= Your goal =
Rewrite everything from the line containing "How do I perform: Click" down to the end of the listing below, requests included, multiplying each coordinate in the answers by 1.7 and rounding to whole numbers, with halves rounded up. Leave the pictures out.

= Dataset =
#####

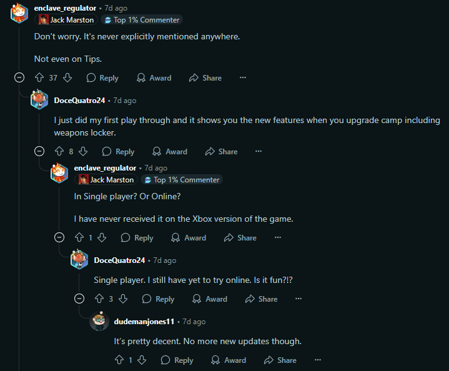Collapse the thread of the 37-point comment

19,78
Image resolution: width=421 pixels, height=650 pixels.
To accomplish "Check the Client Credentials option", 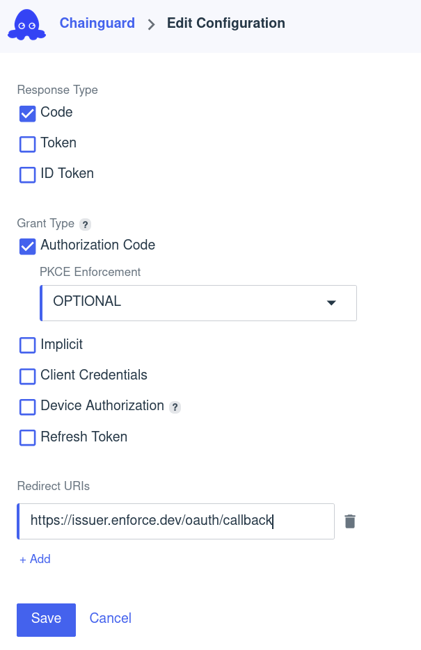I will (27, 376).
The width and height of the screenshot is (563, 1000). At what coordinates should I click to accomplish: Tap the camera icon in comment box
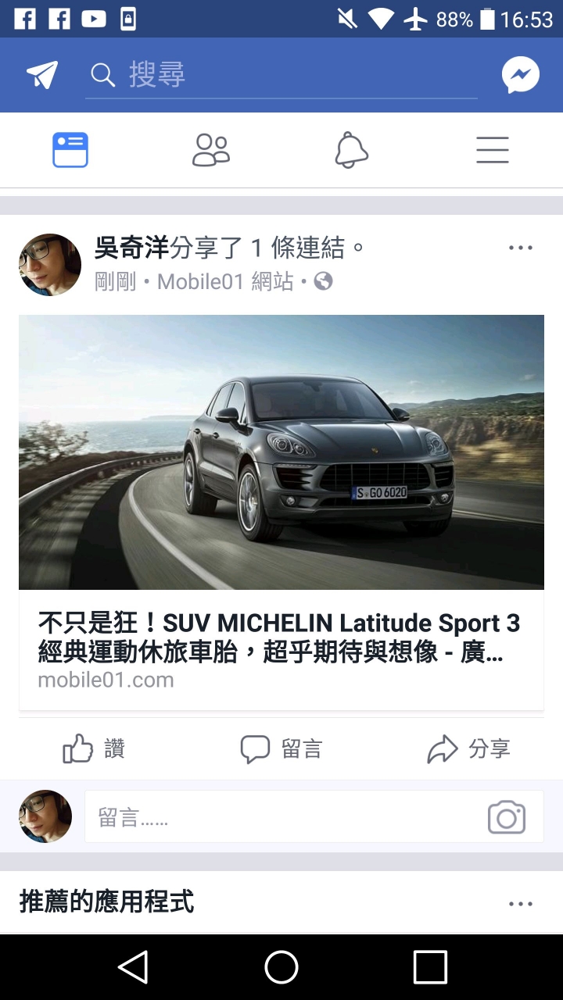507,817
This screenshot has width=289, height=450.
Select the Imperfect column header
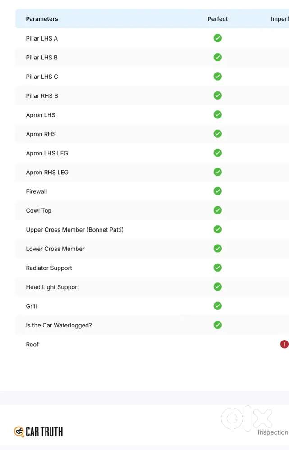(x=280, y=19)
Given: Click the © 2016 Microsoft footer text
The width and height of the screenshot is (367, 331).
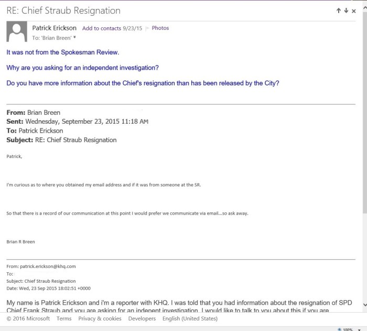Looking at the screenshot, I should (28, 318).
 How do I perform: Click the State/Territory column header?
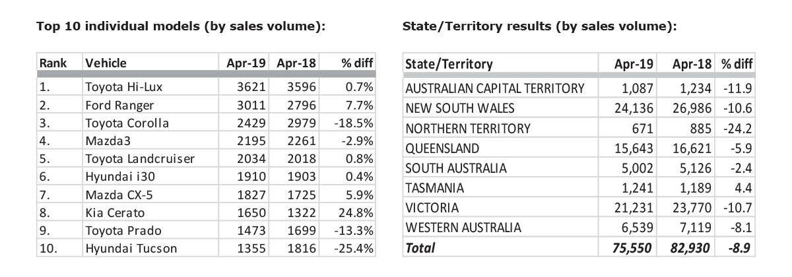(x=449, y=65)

#####

= Response to this exercise =
 How do I perform: Click the State/Territory column header?
(x=763, y=111)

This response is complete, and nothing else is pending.